The data follows this line. Copy verbatim the line with "Join the List (97, 2024)" and each line after it to the end.

(Saved entries)
-*-*-

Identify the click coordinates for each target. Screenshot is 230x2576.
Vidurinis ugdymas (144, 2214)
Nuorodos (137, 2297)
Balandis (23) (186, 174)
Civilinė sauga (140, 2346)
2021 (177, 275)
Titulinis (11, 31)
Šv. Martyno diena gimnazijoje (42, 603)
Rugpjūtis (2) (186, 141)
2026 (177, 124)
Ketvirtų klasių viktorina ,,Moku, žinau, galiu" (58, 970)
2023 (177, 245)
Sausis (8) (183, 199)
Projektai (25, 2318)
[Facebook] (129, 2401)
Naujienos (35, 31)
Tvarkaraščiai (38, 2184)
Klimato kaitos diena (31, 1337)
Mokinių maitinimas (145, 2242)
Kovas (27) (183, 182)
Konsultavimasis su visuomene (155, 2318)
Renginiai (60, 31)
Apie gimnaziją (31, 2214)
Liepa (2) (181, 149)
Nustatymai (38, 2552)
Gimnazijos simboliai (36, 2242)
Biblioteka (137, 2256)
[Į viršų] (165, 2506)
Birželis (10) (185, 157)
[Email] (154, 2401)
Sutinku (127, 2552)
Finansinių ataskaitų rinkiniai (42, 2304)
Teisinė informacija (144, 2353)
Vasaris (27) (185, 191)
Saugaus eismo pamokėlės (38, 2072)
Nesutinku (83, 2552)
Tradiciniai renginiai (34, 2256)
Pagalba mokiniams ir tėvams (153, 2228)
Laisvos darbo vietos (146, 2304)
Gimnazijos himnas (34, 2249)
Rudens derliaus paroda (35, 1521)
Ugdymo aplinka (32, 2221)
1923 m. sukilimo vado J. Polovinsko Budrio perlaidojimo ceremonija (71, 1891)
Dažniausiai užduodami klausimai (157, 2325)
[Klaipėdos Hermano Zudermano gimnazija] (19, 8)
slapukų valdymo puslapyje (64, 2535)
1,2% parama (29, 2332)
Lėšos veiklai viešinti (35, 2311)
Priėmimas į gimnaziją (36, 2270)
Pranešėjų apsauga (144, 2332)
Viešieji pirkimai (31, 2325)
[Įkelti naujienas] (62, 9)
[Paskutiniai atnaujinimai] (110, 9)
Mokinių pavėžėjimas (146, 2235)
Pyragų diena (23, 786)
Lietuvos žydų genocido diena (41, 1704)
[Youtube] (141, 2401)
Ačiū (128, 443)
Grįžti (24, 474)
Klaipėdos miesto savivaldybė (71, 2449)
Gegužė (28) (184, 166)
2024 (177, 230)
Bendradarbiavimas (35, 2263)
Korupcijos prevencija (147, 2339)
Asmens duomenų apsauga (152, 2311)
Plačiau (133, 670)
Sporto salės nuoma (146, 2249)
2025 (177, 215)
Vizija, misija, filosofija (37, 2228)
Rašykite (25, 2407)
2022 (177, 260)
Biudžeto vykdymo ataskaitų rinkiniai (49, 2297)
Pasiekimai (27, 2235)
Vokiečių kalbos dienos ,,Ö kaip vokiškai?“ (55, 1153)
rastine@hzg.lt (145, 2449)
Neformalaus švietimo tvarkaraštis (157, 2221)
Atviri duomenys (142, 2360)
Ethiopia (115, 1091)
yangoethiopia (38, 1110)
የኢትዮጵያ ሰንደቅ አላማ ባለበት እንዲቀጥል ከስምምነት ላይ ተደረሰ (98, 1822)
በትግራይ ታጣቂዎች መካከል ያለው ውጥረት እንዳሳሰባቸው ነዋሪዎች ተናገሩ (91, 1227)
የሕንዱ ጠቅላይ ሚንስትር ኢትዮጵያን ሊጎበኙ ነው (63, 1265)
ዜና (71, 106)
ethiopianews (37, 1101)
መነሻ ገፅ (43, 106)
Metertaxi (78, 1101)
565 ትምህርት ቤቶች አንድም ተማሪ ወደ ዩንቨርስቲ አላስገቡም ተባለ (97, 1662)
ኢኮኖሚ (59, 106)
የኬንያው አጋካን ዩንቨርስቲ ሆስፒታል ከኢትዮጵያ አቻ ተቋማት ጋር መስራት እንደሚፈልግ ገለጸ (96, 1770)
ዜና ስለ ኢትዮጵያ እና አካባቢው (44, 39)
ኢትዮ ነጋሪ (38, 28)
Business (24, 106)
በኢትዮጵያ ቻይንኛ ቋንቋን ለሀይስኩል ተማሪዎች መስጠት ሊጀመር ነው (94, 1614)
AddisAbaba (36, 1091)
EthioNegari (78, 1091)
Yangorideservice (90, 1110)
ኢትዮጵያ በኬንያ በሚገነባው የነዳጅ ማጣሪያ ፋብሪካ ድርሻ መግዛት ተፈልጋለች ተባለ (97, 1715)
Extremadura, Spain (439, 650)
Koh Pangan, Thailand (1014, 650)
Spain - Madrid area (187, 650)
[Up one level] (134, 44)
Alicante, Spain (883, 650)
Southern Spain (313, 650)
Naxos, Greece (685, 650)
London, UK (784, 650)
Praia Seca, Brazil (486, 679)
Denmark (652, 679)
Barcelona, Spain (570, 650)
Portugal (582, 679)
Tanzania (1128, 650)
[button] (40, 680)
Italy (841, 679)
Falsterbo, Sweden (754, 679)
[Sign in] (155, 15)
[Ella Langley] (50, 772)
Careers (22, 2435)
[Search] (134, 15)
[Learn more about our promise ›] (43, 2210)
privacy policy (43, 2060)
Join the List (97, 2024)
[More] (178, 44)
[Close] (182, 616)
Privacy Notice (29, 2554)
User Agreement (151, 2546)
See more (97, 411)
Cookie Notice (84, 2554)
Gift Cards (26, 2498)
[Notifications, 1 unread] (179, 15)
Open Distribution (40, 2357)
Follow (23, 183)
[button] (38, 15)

-*-*-

> _RESPONSE TO THIS TASK_
Join the List (97, 2024)
[More] (178, 44)
[Close] (182, 616)
Privacy Notice (29, 2554)
User Agreement (151, 2546)
See more (97, 411)
Cookie Notice (84, 2554)
Gift Cards (26, 2498)
[Notifications, 1 unread] (179, 15)
Open Distribution (40, 2357)
Follow (23, 183)
[button] (38, 15)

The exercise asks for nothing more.